---------- Passage shown

Oxwich Castle (Castell Oxwich) (Note: Since 2024, Cadw, who care for the site, use the Welsh name only.) is a Grade I listed castle which occupies a position on a wooded headland overlooking Oxwich Bay on the Gower Peninsula, Wales. Although it may occupy the site of an earlier fortification, it is a castle in name only as it is a grand Tudor fortified manor house built in courtyard style.

==Castle==
A charter of 1306 granted in Swansea refers to tenants of "the ancient knight's fees" (that is, military tenants) at Oxwich, and this indicates that there may have been some fortifications on the site before the present castle. At this time Oxwich was owned by the de Penres family, who had been in possession since the 1230s. However, with the exception of a ruined tower to the north-east of the castle, which may predate the Tudor building, (and may be the "castrum de Oxenwych" mentioned in a document of 1459) nothing remains of any earlier works.

--------------------

_Exercise 1_. Based on the Oxwich Castle passage, mark each statement yes or no, and quote the exact words from the passage that settle it. (a) The 1306 charter was granted in Swansea. (b) The de Penres family had owned Oxwich since the 1400s. (c) Cadw uses both the Welsh and the English name for the site.
_Exercise 2_. Write what comes next in the Oxwich Castle passage, starting after its last sentence.

---------- Provided information

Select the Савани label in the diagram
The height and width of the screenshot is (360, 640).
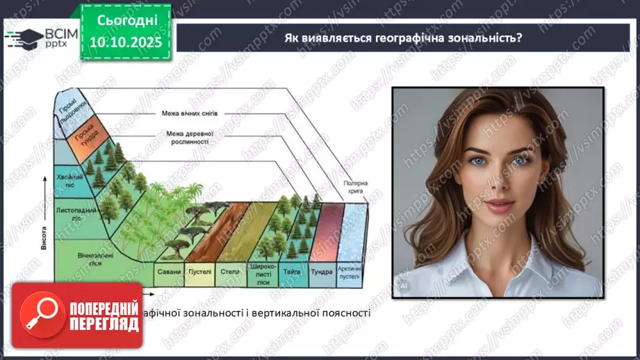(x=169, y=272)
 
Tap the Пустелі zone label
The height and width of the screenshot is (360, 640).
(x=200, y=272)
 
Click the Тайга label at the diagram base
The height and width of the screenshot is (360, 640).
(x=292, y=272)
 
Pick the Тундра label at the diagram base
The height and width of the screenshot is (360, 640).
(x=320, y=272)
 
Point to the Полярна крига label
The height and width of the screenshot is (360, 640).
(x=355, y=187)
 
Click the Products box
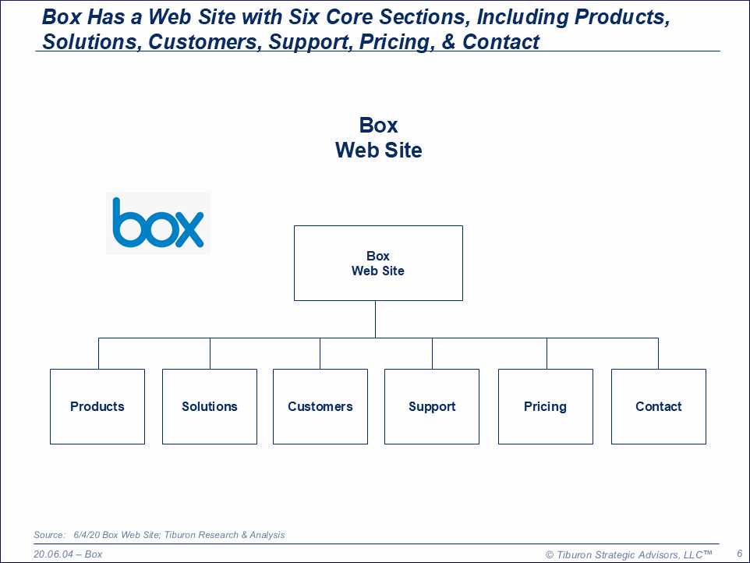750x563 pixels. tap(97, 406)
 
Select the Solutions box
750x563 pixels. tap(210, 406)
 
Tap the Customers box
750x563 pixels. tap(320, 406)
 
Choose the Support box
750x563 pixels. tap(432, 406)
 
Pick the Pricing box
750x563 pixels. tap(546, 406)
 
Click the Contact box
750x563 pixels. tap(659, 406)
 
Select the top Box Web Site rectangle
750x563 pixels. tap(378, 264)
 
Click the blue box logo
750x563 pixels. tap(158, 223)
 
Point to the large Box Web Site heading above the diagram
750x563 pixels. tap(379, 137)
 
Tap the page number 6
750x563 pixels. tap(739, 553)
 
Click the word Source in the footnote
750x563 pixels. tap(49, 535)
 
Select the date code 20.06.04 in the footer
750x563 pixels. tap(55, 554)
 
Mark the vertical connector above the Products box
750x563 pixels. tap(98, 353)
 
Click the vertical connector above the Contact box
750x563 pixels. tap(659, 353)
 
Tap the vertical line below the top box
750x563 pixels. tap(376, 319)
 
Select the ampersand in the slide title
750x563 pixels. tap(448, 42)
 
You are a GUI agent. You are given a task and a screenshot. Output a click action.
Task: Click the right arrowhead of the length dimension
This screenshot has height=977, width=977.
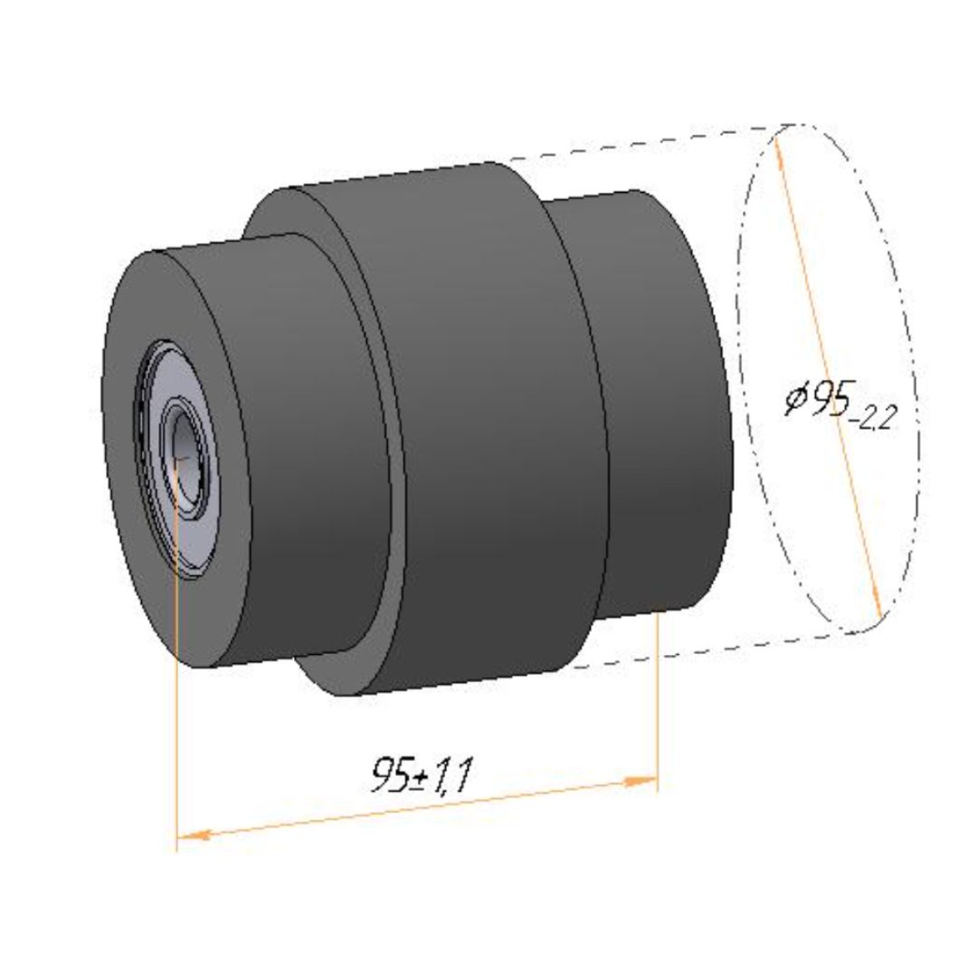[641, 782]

--------------------

_Reply 1_.
(a) Yes: "A charter of 1306 granted in Swansea"
(b) No: "who had been in possession since the 1230s"
(c) No: "use the Welsh name only"

_Reply 2_.
The existing buildings were largely created in the 16th century. They consist of a Gateway (built 1520–1538) leading to a courtyard, a Hall at the east of the courtyard opposite the Gateway (1559–1580) and a South Range (1520–38). At the corner of the Hall and the South Range is the six-story South-East Tower. To the north-east of the Castle are the remains of a large stone dovecote.

The Gateway is surmounted by a plaque with the coats of arms of the Mansell family and the Penrice and Scurlage families to which Sir Rhys was related. The East Range carried a large Hall, and, with the South-East Tower to which it was connected, provided extensive accommodation. It is possible that the construction of this range may have led to the bankruptcy of its builder, Sir Edward Mansell. The South Range contained a kitchen.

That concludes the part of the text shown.